High call quality with a stable connection

30 July, 2019
7 min

How can we achieve real-time conference scalability with minimal delays?

Introduction

Students get an education abroad without leaving their homes. More and more specialists are sharing knowledge, providing services and even carrying out research activities using remote communication technologies. With the growing demand for accessible channels of communication and interaction, the number of technologies and products offered is progressively increasing. 
Remote communication technologies destroy borders, allowing you to expand the area of ​​activity for industry professionals effectively around the world.
The demand for remote communication technologies is growing daily. Companies are creating distributed employee teams scattered throughout the world. Remote job offers with decent pay are no longer a surprise to anybody in 2019.
With the development of WEB technologies, the idea of direct browser software availability advances in popularity. The obvious user benefits: there is no need to install applications. And for developers, there is no longer a need to think about compatibility and cross-platform compatibility. WEB-technologies are successfully used in IoT, allowing you to run a variety of devices including a TV, car or even a microwave. 
Creating an effective communication channel for the WEB is a relevant task at hand, albeit a difficult one. All leading browser developers are engaged in its solving for the decade. The terms “online conference“, “video call“, “shared screen demo” are becoming more recognizable and common these days. It is due to high-tech advances that the anticipated “web-” prefix appears in front of these terms.

One-To-Many – easy

Transferring audio/video through the World Wide Web is no longer a complex task. 

To transfer media via the Internet, it is necessary:
– to receive a signal from a capture device (camera/microphone)
– to convert the signal format to a compact form (encode/compress)
– to transfer the received data over the network to
– unpack the received data (decode).
Coding and unpacking are the most resource-intensive in this chain. They consume a considerable amount of CPU time. This procedure is necessary in order to ensure a small file size while retaining a sufficient amount of detail and allowing you to quickly convert the packed format into playable one at the same time.
Depending on many factors, you can use different codecs that will allow us to carry out the process we described above.

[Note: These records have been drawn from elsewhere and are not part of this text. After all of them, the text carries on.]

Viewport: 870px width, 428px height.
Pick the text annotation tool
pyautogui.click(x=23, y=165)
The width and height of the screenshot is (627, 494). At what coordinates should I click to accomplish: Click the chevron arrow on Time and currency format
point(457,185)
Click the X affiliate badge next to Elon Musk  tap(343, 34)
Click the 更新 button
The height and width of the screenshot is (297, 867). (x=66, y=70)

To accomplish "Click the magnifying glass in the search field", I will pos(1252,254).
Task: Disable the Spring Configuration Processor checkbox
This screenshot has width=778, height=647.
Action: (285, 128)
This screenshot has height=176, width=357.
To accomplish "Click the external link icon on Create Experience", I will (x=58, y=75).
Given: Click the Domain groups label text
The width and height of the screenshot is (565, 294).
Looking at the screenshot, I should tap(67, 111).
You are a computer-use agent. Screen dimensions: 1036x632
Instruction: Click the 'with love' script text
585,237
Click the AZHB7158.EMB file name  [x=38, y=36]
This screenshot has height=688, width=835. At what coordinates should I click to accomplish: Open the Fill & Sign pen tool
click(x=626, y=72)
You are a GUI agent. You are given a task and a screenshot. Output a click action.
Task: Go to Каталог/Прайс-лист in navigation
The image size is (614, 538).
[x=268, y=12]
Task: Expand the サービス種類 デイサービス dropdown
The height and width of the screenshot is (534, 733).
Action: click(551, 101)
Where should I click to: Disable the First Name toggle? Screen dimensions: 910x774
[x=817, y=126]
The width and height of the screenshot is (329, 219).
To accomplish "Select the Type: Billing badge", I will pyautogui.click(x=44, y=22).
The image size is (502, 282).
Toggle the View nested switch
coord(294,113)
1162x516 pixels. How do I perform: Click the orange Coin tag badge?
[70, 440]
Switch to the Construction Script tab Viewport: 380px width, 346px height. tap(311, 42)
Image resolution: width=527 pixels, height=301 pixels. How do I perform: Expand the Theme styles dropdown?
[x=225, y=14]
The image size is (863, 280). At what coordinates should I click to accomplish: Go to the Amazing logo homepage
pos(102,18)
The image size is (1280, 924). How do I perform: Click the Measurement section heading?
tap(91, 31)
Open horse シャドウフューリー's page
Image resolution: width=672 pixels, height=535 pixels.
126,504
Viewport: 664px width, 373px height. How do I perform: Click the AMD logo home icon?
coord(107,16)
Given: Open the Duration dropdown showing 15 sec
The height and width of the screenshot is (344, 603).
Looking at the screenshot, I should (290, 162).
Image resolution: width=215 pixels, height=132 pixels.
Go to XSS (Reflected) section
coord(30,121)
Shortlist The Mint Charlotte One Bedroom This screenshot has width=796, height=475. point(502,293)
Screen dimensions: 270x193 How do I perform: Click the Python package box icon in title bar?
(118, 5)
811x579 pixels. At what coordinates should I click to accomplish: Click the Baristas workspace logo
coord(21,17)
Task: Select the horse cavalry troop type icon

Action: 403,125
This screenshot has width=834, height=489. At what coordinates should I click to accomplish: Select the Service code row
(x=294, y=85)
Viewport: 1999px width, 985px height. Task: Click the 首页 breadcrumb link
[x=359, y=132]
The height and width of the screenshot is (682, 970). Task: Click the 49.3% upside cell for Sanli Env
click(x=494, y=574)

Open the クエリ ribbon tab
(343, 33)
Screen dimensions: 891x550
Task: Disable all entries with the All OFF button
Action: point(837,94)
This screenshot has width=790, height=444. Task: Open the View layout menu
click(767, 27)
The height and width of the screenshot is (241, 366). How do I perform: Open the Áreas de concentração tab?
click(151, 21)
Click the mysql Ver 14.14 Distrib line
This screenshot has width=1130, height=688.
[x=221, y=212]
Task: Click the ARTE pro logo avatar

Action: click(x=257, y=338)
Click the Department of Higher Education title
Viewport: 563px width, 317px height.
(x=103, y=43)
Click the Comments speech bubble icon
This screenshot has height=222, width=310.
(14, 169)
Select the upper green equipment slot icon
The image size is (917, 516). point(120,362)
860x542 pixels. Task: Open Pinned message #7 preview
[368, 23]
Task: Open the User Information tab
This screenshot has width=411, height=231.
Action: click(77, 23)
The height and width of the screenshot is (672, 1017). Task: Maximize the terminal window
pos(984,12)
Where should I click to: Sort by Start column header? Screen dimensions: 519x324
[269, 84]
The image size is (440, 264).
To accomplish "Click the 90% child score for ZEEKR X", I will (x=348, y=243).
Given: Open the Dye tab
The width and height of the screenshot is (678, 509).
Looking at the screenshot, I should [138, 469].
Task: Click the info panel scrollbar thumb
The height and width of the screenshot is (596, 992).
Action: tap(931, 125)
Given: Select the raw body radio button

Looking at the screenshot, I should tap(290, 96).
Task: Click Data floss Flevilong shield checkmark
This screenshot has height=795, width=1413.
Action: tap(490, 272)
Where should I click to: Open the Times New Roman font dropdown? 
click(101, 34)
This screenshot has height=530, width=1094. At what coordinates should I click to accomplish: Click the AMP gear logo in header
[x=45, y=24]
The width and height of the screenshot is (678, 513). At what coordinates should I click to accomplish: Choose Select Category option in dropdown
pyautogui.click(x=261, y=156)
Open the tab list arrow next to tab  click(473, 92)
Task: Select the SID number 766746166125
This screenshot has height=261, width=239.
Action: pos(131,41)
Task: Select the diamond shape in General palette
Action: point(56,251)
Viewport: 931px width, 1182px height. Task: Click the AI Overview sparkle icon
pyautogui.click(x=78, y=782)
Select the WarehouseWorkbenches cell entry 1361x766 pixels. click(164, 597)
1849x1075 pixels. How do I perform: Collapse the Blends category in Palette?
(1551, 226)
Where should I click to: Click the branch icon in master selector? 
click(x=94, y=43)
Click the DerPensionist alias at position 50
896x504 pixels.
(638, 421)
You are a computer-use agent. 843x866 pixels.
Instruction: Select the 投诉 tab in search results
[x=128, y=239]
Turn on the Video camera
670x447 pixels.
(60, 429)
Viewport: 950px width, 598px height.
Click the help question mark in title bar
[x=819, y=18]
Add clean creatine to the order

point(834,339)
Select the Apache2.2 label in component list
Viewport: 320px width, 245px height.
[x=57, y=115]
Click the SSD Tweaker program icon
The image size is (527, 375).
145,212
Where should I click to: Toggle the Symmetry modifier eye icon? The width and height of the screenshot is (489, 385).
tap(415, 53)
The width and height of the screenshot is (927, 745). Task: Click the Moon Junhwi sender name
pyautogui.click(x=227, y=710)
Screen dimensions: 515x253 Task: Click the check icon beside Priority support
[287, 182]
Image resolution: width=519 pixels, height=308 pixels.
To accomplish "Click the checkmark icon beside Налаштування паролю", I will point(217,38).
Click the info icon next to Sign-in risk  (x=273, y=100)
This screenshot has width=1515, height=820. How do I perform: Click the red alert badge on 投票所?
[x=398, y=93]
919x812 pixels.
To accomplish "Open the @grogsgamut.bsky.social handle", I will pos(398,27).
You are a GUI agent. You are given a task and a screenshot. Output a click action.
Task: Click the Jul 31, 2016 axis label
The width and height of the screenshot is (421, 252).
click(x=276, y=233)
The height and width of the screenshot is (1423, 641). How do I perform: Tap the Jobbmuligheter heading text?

There is a variety of ways to make it happen.

The most common codec for video transmission is a proprietary `H264` codec. 

H264 has a very high compression ratio with a relatively small quality loss. Most hardware manufacturers embed an encoder H264 into their devices.

H264 compression is a very complex process, it takes up a substantial amount of resources, while unpacking is rather simple. H264 is an outdated technology that was used specifically for Flash. Considering that Flash is not designed for real-time communications, the use of technologies based on it is extremely difficult to implement in the WEB. H264 was an integral part of the outdated Flash technology, which contributed to its active implementation in WEB technology. 


An open-source alternative is a VP8/VP9 codec. Unlike h264, the latter has a focus on real-time dispatch and therefore has a simpler packaging process.


The transmission scheme of a single media signal to multiple recipients is relatively simple and has excellent scalability. Receiving a single stream on the server, you only need to provide access to it using any popular transport (for example HTTP). You can expand the availability of such a signal using a CDN, VDN, or any service alike. There is no time synchronization in this case. Time delays are not permitted, they also do not affect the perception of the content. This method is well suited for webinars and streaming. 

Many-To-Many hell


Whenever there’s a need to transmit the signal bilaterally, the extensibility and advantages of the previous method disappear. In two-way communication mode, time synchronization is a very important component, and any delay is a critical indicator. 

From the performance point of view, the user must simultaneously encode (compress) his own signal, while sending it to the conversationalist and decode (unpack) the interlocutor’s signal. Given the need to ensure low latency, the compression/decompression process should be extremely simplified, which necessitates a search for a compromise between increasing file size and maintaining quality. 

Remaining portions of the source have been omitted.